Harambee Avenue, NairobiTomorrow, on Friday, August 27th, President Mwai Kibaki signs the new constitution into the supreme law of Kenya.

“Promulgation” (enactment by proclamation) is the word on everyone’s lips, and those of us who thought that the news would feature other issues than the new constitution after the referendum was concluded, were proven terribly wrong.

Kenya is now gearing up for the biggest celebration since independence. A mind-blowing show, with the country’s biggest military parade ever, is being prepared in Uhuru Park. Nairobi is undergoing a rapid but thorough shine-up, with traffic lights being repaired, and public buildings being decorated in preparation for the event. Harambee Avenue, featuring prominent government buildings such as the Office of the President, Office of the Prime Minister, KICC and Parliament is richly decorated with the colours of the Kenyan flag.

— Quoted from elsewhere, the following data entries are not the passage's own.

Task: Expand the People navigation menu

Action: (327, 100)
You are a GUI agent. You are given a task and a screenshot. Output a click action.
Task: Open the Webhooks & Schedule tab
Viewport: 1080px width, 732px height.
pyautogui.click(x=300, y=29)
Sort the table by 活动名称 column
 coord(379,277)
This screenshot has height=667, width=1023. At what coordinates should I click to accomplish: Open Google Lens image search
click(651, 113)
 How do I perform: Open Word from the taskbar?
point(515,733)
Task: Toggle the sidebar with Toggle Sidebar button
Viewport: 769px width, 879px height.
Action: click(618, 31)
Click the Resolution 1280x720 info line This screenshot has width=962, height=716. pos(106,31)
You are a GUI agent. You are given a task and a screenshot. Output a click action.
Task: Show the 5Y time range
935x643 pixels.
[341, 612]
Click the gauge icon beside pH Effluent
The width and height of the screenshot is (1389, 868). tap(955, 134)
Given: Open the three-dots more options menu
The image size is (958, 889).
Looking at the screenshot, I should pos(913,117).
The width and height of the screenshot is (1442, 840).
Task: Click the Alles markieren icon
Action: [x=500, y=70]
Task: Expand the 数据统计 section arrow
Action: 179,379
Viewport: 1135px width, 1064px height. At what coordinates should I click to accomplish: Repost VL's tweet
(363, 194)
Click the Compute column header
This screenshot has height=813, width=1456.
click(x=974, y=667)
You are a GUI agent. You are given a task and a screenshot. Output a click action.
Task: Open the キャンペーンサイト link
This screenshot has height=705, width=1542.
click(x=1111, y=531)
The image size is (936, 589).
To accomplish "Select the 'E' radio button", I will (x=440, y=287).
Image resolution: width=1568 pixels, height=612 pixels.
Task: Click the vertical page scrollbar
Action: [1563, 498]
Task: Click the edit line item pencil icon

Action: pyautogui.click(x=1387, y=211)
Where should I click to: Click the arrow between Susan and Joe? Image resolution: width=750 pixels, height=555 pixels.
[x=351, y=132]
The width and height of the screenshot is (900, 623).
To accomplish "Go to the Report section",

8 African heads of state are expected. Along with the President, the entire cabinet, all members of Parliament, and the Chief Justice, these prominences will be gathered in the same place in public, and needelss to say, this has led to unprecendented security measures. Uhuru Park, where the cermony will take place, has been a no-go zone since Wednesday, sealed off by armed GSU (paramilitary) forces. Some of the surrounding roads have also been blocked, leading to abnormally massive jams in a city where the latter is already a frequent feature.

Those minor obstacles do nothing to quell the enthusiasm about tomorrow’s event, though. There is a euphoria about the new constitution comparable to the one after the 2002 election. The birth of the Second Republic signifies the rebirth of the nation to most Kenyans. Expectations are sky high as the new constitution is about to be promulgated, with hopes that a more accountable, more transparent and more democratic model of governance will put Kenya firmly and irreversibly on the track to a free and prosperous future!